Fitzpatrick: I think a big challenge for any company is how to quickly reprioritize capital spending plans according to current conditions. Katie and I both have major roles in the capital allocation process, and we work collaboratively to make those decisions and make them fast. For example, we developed an agile approach to capital allocation decisions that mirrors the way agile software development encourages innovation through perpetual disruption. We evaluate investments according to both long-cycle goals of a year or more and six-week short-cycle goals. If the investment isn’t meeting those short-cycle goals, we immediately ask why the investment thesis isn’t playing out and what to do about it, including whether to end the investment. We’re not afraid to take some big swings, and if we miss, we want to quickly make that determination. That process prevents us from getting overly attached to investments and helps us focus on investing in areas that can grow the business now and in the long-term.
To make that process work, there has to be a high degree of trust and collaboration between Katie and me, as well as with other leaders on the investment council. We bring different perspectives to these decisions; finance strategy is top of mind for me, while Katie is the owner of strategy across all the service lines. I trust that Katie thinks about P&L as much as I do, and similarly, I think she trusts me to support investment in long-term growth even as I try to balance that with a focus on the bottom line.
How are predictive analytics and customer experience transforming Genpact’s FP&A capabilities?
Stein: Just a few years ago, the market for FP&A services was mainly focused on report rationalization and data aggregation, with some ad hoc analytics. Now, it’s much more about forecasting and planning with real-time data to quickly provide insights for strategic decisions. For example, in the last year, we’ve set up data collection and analytics centers of excellence for clients. They function as a shared service hub supporting finance, freeing the FP&A teams in the retained organization to advise the business on how those analytics-based insights can guide strategic decisions.
For Genpact’s own strategy group, we now have a senior finance executive supporting our M&A and R&D work.

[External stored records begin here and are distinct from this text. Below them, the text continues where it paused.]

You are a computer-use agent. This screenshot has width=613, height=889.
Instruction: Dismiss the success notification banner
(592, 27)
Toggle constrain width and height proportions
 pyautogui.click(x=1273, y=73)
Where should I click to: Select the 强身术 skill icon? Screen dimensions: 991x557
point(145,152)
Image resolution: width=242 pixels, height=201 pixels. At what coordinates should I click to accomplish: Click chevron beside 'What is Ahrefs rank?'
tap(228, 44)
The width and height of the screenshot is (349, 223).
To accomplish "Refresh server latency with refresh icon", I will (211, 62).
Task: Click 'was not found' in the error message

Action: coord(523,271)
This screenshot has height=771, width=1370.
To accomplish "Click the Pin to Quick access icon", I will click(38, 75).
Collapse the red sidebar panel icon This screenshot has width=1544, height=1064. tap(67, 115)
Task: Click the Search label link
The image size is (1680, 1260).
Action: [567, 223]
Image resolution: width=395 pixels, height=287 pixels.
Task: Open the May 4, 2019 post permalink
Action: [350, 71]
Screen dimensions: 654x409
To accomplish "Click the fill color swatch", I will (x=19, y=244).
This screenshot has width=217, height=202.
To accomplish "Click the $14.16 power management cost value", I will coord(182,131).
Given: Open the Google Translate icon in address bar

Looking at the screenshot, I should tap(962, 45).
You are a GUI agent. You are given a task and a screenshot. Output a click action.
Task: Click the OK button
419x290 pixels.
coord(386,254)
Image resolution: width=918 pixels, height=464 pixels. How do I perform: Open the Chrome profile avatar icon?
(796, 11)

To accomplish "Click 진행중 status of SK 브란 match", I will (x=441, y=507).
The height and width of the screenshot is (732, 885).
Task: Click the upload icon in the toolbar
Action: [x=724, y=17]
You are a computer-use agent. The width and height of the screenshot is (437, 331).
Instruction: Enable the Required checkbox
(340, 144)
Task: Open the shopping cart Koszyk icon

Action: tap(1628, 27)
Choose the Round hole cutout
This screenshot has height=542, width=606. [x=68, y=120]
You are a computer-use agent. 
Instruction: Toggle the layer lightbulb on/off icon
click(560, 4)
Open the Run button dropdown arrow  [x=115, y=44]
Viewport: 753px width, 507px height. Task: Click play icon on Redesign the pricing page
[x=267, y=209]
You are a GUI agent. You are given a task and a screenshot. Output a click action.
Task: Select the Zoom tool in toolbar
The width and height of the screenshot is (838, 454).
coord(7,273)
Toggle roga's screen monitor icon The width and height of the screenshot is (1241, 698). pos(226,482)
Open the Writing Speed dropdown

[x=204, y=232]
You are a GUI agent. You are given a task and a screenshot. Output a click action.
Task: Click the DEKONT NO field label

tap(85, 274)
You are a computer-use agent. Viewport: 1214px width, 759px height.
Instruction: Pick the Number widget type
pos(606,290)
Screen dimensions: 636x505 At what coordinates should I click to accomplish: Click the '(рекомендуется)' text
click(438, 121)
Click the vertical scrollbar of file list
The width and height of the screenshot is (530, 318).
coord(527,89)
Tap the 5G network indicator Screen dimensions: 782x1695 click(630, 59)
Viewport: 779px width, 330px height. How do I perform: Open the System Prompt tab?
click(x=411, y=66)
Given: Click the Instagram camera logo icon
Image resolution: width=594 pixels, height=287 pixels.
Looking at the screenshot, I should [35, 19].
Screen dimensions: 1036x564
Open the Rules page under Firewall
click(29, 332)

Having him in the cockpit with us every day ensures we have decision-making clarity from the financial perspective on potential acquisitions. We depend on him to shine a light into the dark corners so we can determine whether we have the risk appetite to pull the trigger.
Fitzpatrick: Within our finance organization, we use our analytics and data management tools to help transform how we work with the business. I now have just a handful of folks in the United States, with most of my team in shared service centers. During the pandemic, we’ve been able to update our forecasts weekly instead of monthly, incorporating new and rapidly changing data so we don’t have to do a full re-plan.
Our financial data platform also makes the financial view of vital metrics like customer growth and profitability readily available and easily accessible to our operating and global teams. For the finance team, this means that instead of spending most of our time compiling spreadsheets and delivering reports, we can collaborate more with the business lines and other functions, discussing what the data means for them and how they can use it to drive growth.
—by Andy Marks, Deloitte Services LP, senior writer, Deloitte Insights for CFOs
Editor’s note: This article is part of an ongoing series of interviews with CEOs, CFOs, and other executives. The participation of Ed Fitzpatrick and Katie Stein in this article is solely for educational purposes based on their knowledge of the subject, and the views expressed by them are solely their own. This article should not be deemed or construed to be for the purpose of soliciting business for Genpact.